- _DATA FOR THIS TASK_
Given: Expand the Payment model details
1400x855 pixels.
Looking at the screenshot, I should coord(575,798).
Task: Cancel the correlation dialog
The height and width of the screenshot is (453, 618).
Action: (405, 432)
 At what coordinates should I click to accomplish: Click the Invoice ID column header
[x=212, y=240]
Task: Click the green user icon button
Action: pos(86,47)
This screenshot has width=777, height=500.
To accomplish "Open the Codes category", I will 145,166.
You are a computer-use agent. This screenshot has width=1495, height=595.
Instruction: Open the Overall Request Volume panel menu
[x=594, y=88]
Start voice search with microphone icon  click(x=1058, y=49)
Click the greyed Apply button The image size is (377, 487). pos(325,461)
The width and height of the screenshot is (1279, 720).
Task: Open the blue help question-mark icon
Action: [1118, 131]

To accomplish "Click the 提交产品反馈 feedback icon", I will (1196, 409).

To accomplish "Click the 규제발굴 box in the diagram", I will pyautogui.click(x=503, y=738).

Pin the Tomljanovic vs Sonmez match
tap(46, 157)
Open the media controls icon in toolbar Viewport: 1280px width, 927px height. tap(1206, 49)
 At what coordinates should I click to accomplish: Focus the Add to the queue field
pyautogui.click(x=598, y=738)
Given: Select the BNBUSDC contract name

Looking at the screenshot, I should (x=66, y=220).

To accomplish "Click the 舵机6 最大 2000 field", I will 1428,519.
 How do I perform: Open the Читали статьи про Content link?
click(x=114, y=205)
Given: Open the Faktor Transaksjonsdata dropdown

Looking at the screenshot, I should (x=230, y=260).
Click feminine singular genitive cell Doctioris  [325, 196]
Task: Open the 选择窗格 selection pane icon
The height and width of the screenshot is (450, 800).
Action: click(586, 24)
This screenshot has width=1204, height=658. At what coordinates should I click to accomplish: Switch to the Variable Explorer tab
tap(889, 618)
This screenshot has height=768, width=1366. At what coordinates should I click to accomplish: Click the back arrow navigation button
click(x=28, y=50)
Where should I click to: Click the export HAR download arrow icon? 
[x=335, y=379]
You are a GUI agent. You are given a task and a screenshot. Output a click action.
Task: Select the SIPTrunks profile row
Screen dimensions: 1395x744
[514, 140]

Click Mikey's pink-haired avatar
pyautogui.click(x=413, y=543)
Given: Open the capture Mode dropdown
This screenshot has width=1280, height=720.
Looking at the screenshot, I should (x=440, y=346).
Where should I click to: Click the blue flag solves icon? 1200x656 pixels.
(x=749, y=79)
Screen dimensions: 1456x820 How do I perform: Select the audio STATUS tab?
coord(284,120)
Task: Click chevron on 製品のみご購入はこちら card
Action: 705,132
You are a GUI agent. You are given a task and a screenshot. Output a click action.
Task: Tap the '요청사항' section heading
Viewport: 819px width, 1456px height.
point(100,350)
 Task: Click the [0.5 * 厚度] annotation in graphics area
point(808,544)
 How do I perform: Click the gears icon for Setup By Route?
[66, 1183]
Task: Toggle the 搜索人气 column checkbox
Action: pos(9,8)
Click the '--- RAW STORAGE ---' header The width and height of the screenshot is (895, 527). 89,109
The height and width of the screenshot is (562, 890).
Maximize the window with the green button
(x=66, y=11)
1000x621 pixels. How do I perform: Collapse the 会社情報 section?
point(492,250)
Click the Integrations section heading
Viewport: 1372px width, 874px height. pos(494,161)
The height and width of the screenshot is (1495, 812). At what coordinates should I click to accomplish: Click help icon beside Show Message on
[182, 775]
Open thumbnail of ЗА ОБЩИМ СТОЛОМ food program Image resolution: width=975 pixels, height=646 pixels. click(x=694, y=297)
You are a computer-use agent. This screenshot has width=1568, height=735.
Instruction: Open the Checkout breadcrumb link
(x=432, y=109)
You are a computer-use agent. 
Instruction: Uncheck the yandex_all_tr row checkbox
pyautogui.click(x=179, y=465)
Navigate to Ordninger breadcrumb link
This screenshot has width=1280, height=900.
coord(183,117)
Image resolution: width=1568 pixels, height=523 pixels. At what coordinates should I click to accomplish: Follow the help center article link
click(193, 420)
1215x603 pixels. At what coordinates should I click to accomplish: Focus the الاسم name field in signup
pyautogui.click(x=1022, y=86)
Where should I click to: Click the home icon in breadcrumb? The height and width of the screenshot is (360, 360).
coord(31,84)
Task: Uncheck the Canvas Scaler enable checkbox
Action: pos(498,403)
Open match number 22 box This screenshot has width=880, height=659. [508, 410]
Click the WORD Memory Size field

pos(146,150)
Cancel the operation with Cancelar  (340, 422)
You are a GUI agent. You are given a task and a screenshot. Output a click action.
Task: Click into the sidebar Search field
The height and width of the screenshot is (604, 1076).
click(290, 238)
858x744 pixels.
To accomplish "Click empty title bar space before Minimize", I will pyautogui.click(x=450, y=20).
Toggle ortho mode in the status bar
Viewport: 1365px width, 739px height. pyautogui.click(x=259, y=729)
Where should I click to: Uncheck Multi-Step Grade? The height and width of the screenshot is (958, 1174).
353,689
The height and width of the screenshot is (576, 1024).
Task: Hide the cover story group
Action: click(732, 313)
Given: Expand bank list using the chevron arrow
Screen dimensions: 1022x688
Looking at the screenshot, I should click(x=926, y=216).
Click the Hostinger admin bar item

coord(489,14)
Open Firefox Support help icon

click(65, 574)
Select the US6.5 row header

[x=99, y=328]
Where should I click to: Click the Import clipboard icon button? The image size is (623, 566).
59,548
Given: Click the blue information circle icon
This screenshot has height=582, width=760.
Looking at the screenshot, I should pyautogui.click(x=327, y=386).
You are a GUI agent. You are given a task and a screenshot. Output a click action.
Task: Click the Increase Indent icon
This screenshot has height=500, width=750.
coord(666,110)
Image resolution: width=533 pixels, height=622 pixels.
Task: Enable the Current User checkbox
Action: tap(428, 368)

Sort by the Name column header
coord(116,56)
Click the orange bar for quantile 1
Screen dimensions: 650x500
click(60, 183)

- _ABOUT THIS TASK_
With the line holding "Where should I click to: Click the Import" as the first and the line holding "Task: Click the Increase Indent icon" as the last, set down that range of the entries above exactly, and nothing else.

- _YOUR SOLUTION_
Where should I click to: Click the Import clipboard icon button? The image size is (623, 566).
59,548
Given: Click the blue information circle icon
This screenshot has height=582, width=760.
Looking at the screenshot, I should pyautogui.click(x=327, y=386).
You are a GUI agent. You are given a task and a screenshot. Output a click action.
Task: Click the Increase Indent icon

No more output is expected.